Tinwheeler replied on 05/05/2021 14:12

Posted on 05/05/2021 14:12

"I think a lot of places are well equipped to deal with the future, club sites more than others."

I'm not so sure. The UK does not have infinite capacity for generating power and club sites in rural areas are likely to be less equipped to cope, not more.

The program of building more power stations is evidence of the UK's less than adequate generating ability while the frequent overload to club site systems demonstrates they can barely cope now. 

The fee charging issue is rather academic until the supply is there to meet anticipated demand. 
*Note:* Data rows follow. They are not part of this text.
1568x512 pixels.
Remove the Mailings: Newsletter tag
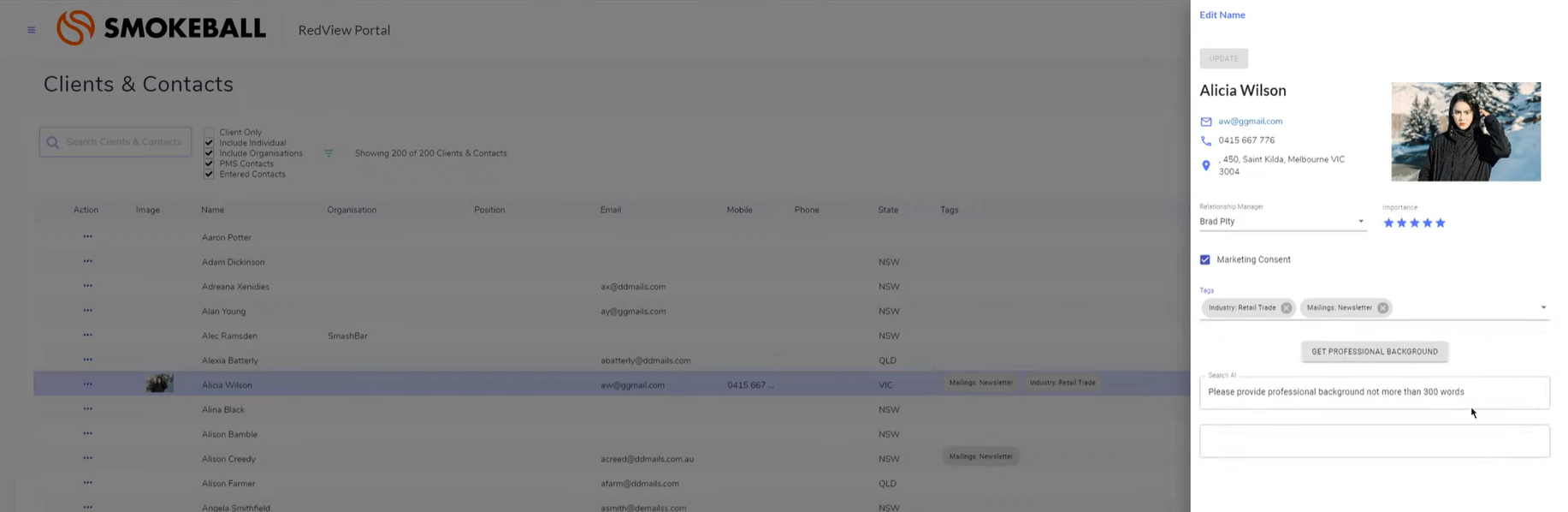click(x=1382, y=308)
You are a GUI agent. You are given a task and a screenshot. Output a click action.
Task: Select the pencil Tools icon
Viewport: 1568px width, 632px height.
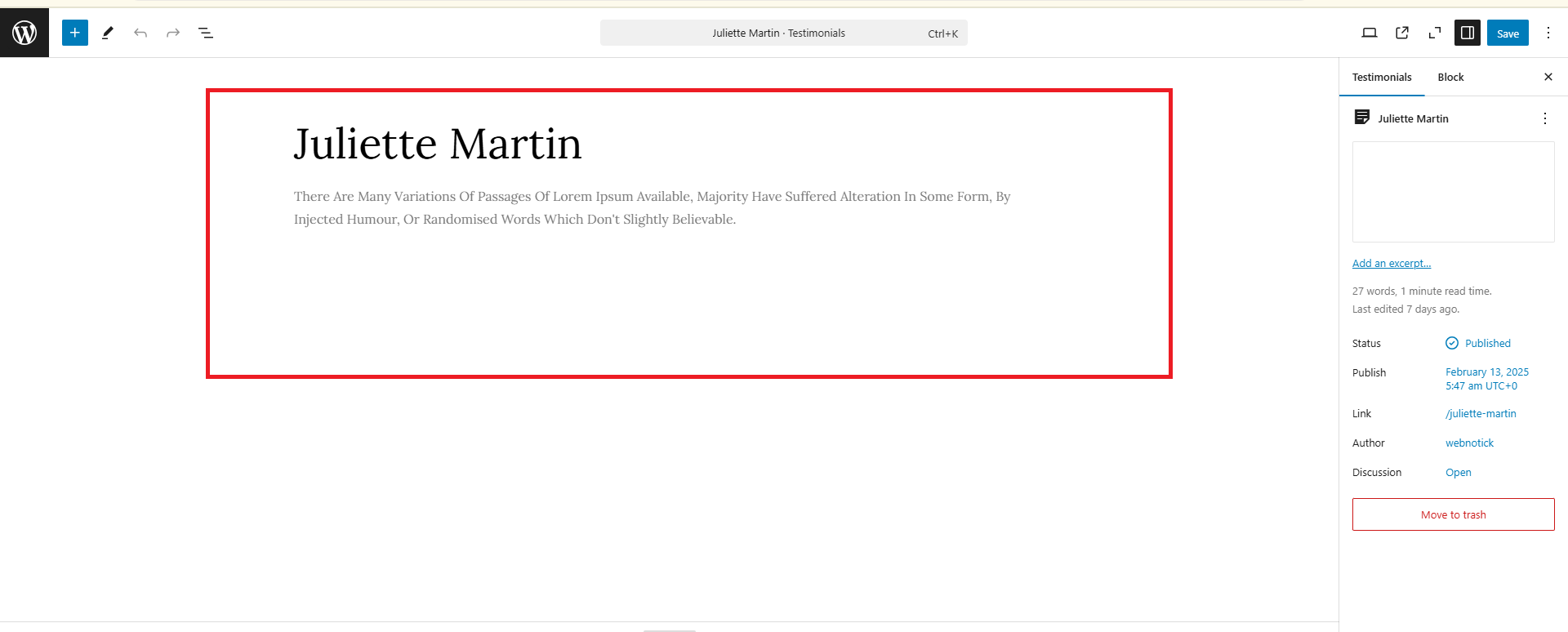[x=108, y=33]
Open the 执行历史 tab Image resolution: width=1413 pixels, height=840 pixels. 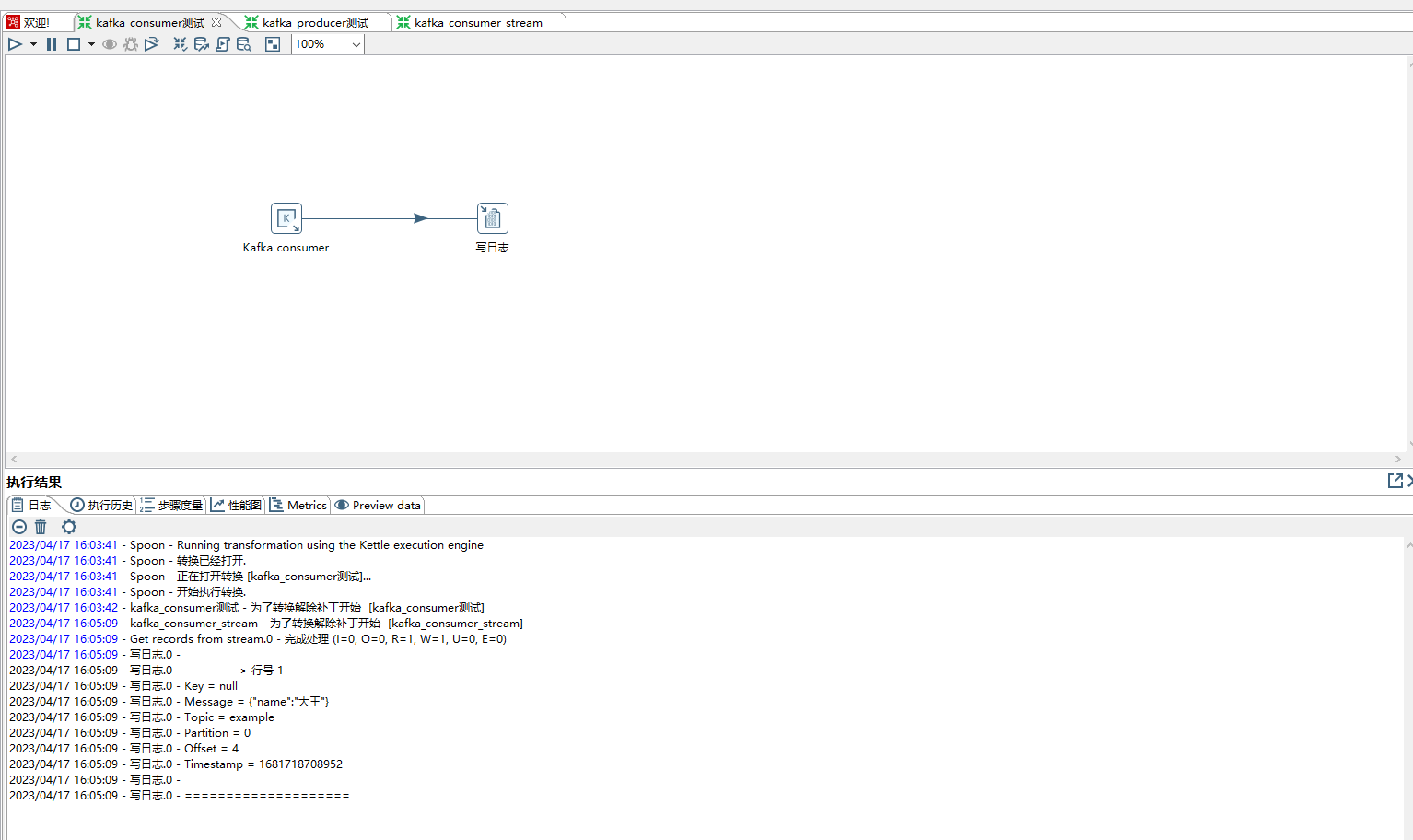tap(101, 505)
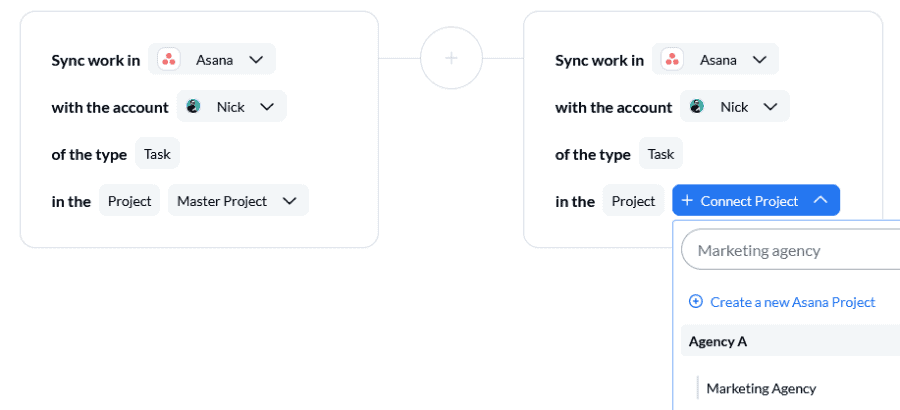Click the circled plus beside Create new project
The image size is (900, 410).
[696, 302]
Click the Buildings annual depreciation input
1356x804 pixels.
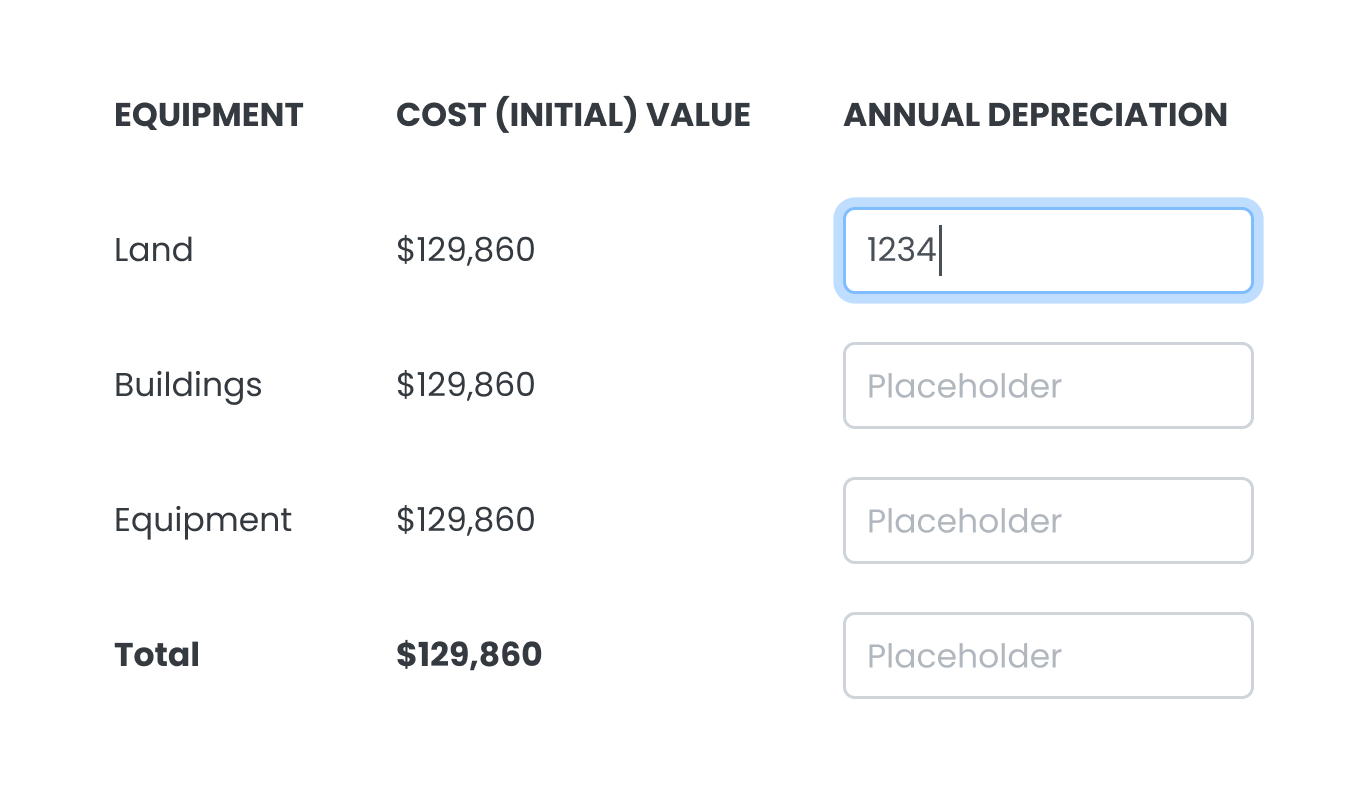click(1048, 386)
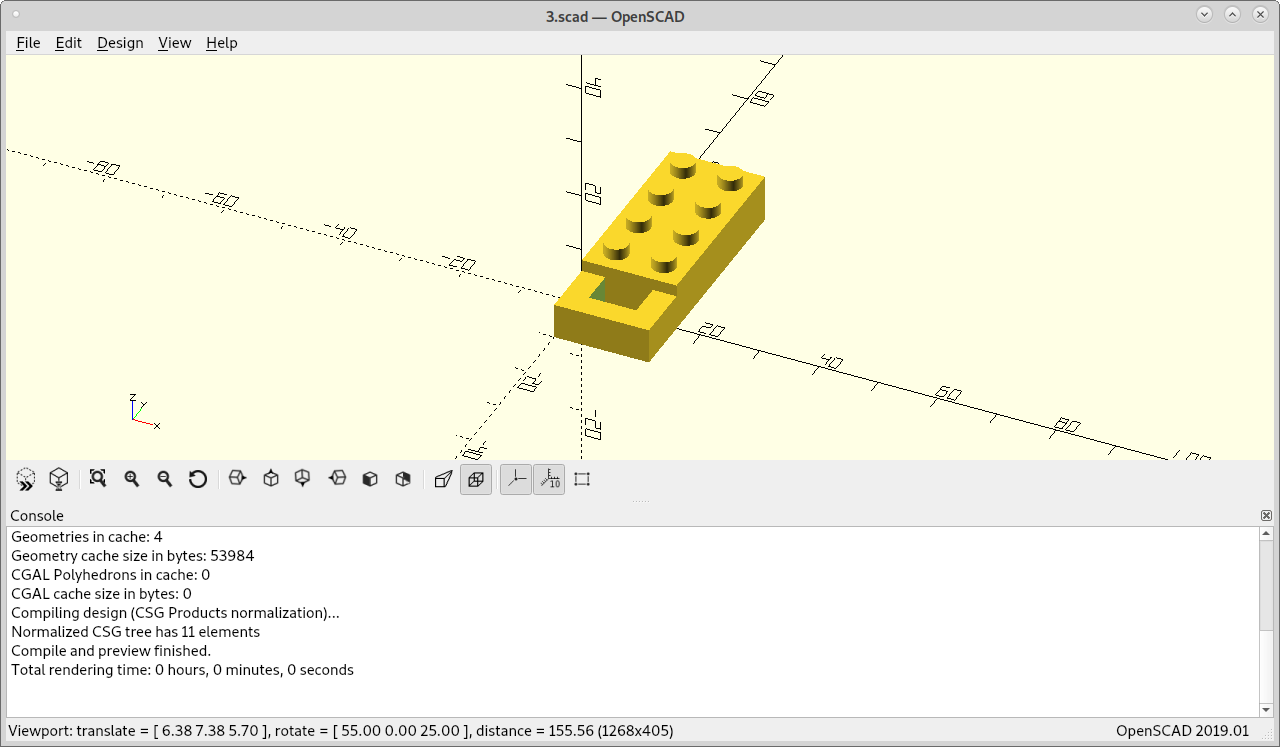Disable the scale markers
The height and width of the screenshot is (747, 1280).
pos(549,479)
Oscarmax replied on 05/05/2021 14:18

Posted on 05/05/2021 14:08 by JVB66

It will be as noted here. old and/or inadequate infrastructure from the power companies that will hold things up. ,most club sites i think? are on 3phase supply,with 56/60amp fuses/breakers 

Posted on 05/05/2021 14:18

I would imagine the majority of CMC underground cabling is nearing 25 years plus

JVB66 replied on 05/05/2021 14:30

Posted on 05/05/2021 14:18 by Oscarmax

I would imagine the majority of CMC underground cabling is nearing 25 years plus

Posted on 05/05/2021 14:30

And quite a few would not have had EHU when first opened, and even then when EHU was first installed it would have been 10amp, the power to the site will even now probably be the the original before any EHUs were installed 

ChocolateTrees replied on 05/05/2021 16:31

Posted on 05/05/2021 13:51 by JVB66

It would depend, I suspect. on what the CL was being charged for their power

Posted on 05/05/2021 16:31

Of course it will depend on the CLs cost, but not to that extent. E-Bikes have batteries around 500 - 800 Wh. Really big mobility scooters about the same (12v 55Ah = 660Wh). Even if you are paying an extortionate rate for electricity (50p/kWh) then its about 30p. (For reference I pay 13p/kWh in the day at home, making filling an e-bike battery 7.8pence. For £6 at 13p/kWh I could drive my electric car 150 miles.)